Some background information: Sir Arthur Conan Doyle, wishing to be rid of the character that made him famous but also confined him to the same stories over and over, decided to 'kill off' Sherlock Holmes by having him die in the chasms of the Reichenbach Falls.

However, due to public backlash (not to mention ailing funds), he was forced to resurrect Holmes. Holmes returns after a three-year hiatus from the dead - the excuse being that he was forced to pretend he was dead in order to escape the clutches of Moriarty's henchmen - in 1894. All is well again.

My point is that I could have hardly imagined what Watson must have been feeling at the time; not only had he lost a best friend, but the reader may also know that only a few months afterwards, his wife will also die. To have to lose the two people you love most in so short a period of time is heart-breaking; to have it happen to someone with so big a heart as Watson's, the pain must have been more than he could bear. It seems that life is determined to make the best people suffer the most.
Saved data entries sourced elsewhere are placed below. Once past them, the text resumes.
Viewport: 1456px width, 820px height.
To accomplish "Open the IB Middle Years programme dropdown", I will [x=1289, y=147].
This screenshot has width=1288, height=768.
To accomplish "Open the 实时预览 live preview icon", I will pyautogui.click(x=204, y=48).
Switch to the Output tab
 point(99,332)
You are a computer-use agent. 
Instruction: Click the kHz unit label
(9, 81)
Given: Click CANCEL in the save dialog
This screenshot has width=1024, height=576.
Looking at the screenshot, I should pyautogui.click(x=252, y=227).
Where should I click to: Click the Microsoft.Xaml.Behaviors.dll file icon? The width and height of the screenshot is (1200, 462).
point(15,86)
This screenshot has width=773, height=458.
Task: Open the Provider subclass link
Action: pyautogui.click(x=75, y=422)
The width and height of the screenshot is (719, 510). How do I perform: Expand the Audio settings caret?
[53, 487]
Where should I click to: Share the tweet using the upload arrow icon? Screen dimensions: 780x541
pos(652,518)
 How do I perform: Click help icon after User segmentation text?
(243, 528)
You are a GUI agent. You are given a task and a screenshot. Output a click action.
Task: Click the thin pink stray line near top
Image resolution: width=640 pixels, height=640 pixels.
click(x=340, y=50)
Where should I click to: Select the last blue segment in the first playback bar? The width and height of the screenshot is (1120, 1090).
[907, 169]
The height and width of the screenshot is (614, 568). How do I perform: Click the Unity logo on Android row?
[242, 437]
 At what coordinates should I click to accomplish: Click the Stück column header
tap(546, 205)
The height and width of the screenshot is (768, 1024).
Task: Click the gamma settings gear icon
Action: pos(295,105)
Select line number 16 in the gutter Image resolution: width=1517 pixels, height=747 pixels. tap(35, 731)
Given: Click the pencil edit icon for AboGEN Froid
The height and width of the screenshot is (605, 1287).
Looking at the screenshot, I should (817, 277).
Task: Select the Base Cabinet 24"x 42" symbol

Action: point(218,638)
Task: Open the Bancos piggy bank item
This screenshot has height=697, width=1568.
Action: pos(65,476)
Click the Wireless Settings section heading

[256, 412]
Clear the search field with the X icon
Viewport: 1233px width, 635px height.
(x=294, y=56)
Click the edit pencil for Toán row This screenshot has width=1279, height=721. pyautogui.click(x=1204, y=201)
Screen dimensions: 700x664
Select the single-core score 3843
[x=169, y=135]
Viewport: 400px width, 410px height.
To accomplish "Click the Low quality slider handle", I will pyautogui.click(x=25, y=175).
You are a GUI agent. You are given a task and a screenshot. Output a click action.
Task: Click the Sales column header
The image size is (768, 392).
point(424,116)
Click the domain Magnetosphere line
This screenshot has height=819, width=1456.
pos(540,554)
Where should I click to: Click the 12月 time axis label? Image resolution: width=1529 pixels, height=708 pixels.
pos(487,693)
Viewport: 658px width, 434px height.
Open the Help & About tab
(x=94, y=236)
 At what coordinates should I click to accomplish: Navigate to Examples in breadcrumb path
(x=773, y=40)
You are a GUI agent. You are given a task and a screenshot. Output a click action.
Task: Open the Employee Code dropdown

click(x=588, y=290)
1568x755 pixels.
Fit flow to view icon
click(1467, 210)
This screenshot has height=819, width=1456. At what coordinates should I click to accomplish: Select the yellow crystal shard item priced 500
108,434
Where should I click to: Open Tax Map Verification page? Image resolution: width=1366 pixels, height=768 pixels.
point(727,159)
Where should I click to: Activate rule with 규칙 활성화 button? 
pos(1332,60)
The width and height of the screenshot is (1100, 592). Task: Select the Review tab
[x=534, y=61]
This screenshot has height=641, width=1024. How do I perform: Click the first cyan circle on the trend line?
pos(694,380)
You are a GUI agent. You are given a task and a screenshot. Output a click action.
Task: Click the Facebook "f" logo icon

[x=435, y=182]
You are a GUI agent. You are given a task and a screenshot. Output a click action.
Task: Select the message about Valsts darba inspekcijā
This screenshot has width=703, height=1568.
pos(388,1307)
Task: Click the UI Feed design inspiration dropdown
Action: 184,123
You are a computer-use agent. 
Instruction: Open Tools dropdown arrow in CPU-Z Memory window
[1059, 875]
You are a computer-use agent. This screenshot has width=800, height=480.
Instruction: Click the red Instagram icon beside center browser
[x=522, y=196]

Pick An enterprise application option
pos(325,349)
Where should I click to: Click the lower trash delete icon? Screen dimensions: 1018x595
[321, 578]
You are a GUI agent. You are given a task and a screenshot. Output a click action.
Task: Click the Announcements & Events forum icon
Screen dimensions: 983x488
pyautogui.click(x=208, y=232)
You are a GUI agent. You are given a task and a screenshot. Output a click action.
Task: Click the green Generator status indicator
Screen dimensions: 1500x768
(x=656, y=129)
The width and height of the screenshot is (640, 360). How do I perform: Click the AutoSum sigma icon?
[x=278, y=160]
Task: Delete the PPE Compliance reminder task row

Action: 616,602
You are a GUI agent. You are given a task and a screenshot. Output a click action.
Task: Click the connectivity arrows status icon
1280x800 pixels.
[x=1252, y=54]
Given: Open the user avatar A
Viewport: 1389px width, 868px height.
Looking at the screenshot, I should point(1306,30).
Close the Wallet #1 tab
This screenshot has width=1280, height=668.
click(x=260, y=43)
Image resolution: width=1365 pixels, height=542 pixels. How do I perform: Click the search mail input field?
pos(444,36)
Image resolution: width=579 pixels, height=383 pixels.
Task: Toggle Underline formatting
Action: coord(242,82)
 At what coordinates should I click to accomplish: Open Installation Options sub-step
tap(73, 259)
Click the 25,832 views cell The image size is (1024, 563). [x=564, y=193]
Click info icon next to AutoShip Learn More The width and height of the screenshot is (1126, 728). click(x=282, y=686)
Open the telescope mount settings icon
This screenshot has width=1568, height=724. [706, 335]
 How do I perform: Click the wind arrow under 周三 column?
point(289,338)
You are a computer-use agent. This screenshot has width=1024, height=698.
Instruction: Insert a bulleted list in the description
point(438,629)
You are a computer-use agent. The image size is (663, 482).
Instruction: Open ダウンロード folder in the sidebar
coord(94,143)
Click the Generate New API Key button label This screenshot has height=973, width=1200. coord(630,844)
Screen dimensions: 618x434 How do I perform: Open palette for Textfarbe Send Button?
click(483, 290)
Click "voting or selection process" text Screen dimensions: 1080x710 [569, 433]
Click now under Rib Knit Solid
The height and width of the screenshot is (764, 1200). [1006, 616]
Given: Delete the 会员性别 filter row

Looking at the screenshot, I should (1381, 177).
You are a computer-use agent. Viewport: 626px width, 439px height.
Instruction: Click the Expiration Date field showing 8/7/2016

What irks me even more is that Holmes cannot contact Watson to let him know he is indeed alive and spare him the grief, for fear his attempts to contact Watson might expose him to Moriarty's henchmen, bent on revenge. However, he does still contact his brother Mycroft to ask for funds as he travels. Mycroft, knowing that Holmes is alive but Watson believes him dead, bears the burden of knowing he cannot do anything to help ease the pain.

In this scene, Mycroft approaches a visibly pained Watson, attempting to offer Watson some kind of condolence; however, Watson is having none of it. He brusquely brushes off Mycroft. Mycroft, knowing his brother is still alive, can only wonder if Sherlock fully understands the consequences of his actions.

Yes, melodramatic, I know. I would have been a good soap opera writer.